[Task prompt] Write out each of the lines below word for word, with nothing changed or left out.

>> Start Recorded data

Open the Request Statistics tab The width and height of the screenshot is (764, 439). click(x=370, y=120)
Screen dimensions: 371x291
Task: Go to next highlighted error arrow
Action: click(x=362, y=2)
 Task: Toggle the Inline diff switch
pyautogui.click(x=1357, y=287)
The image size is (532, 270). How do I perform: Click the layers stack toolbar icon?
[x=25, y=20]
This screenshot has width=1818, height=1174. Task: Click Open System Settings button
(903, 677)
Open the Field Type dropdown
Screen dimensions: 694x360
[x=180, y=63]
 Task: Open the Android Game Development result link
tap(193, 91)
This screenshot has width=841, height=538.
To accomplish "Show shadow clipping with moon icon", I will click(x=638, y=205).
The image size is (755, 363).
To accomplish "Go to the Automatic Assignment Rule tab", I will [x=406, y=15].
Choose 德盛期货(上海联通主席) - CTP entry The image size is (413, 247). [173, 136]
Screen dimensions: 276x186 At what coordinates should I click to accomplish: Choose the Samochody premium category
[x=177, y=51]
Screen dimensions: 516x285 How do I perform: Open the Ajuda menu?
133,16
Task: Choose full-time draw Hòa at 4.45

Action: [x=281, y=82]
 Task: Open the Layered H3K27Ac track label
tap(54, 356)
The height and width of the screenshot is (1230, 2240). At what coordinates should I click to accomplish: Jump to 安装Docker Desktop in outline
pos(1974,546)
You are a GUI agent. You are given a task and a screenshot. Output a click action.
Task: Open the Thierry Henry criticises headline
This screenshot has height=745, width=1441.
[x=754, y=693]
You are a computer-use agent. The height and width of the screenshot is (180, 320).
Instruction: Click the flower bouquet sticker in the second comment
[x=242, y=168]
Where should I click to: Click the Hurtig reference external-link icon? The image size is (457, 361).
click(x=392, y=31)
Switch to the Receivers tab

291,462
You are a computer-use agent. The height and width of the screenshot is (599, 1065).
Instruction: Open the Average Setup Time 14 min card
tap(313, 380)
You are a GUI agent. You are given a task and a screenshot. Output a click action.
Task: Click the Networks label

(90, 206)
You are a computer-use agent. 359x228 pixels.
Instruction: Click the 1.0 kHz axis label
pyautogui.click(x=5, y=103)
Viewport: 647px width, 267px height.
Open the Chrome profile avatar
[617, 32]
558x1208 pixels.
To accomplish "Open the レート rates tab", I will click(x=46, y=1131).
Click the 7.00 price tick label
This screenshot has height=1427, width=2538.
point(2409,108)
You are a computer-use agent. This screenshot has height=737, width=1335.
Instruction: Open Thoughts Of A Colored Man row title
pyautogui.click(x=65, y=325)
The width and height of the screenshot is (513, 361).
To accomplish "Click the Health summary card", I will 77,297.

>> End Recorded data

[Final result]
Open the Request Statistics tab The width and height of the screenshot is (764, 439). click(x=370, y=120)
Screen dimensions: 371x291
Task: Go to next highlighted error arrow
Action: click(x=362, y=2)
 Task: Toggle the Inline diff switch
pyautogui.click(x=1357, y=287)
The image size is (532, 270). How do I perform: Click the layers stack toolbar icon?
[x=25, y=20]
This screenshot has width=1818, height=1174. Task: Click Open System Settings button
(903, 677)
Open the Field Type dropdown
Screen dimensions: 694x360
[x=180, y=63]
 Task: Open the Android Game Development result link
tap(193, 91)
This screenshot has width=841, height=538.
To accomplish "Show shadow clipping with moon icon", I will click(x=638, y=205).
The image size is (755, 363).
To accomplish "Go to the Automatic Assignment Rule tab", I will [x=406, y=15].
Choose 德盛期货(上海联通主席) - CTP entry The image size is (413, 247). [173, 136]
Screen dimensions: 276x186 At what coordinates should I click to accomplish: Choose the Samochody premium category
[x=177, y=51]
Screen dimensions: 516x285 How do I perform: Open the Ajuda menu?
133,16
Task: Choose full-time draw Hòa at 4.45

Action: [x=281, y=82]
 Task: Open the Layered H3K27Ac track label
tap(54, 356)
The height and width of the screenshot is (1230, 2240). At what coordinates should I click to accomplish: Jump to 安装Docker Desktop in outline
pos(1974,546)
You are a GUI agent. You are given a task and a screenshot. Output a click action.
Task: Open the Thierry Henry criticises headline
This screenshot has height=745, width=1441.
[x=754, y=693]
You are a computer-use agent. The height and width of the screenshot is (180, 320).
Instruction: Click the flower bouquet sticker in the second comment
[x=242, y=168]
Where should I click to: Click the Hurtig reference external-link icon? The image size is (457, 361).
click(x=392, y=31)
Switch to the Receivers tab

291,462
You are a computer-use agent. The height and width of the screenshot is (599, 1065).
Instruction: Open the Average Setup Time 14 min card
tap(313, 380)
You are a GUI agent. You are given a task and a screenshot. Output a click action.
Task: Click the Networks label

(90, 206)
You are a computer-use agent. 359x228 pixels.
Instruction: Click the 1.0 kHz axis label
pyautogui.click(x=5, y=103)
Viewport: 647px width, 267px height.
Open the Chrome profile avatar
[617, 32]
558x1208 pixels.
To accomplish "Open the レート rates tab", I will click(x=46, y=1131).
Click the 7.00 price tick label
This screenshot has height=1427, width=2538.
point(2409,108)
You are a computer-use agent. This screenshot has height=737, width=1335.
Instruction: Open Thoughts Of A Colored Man row title
pyautogui.click(x=65, y=325)
The width and height of the screenshot is (513, 361).
To accomplish "Click the Health summary card", I will 77,297.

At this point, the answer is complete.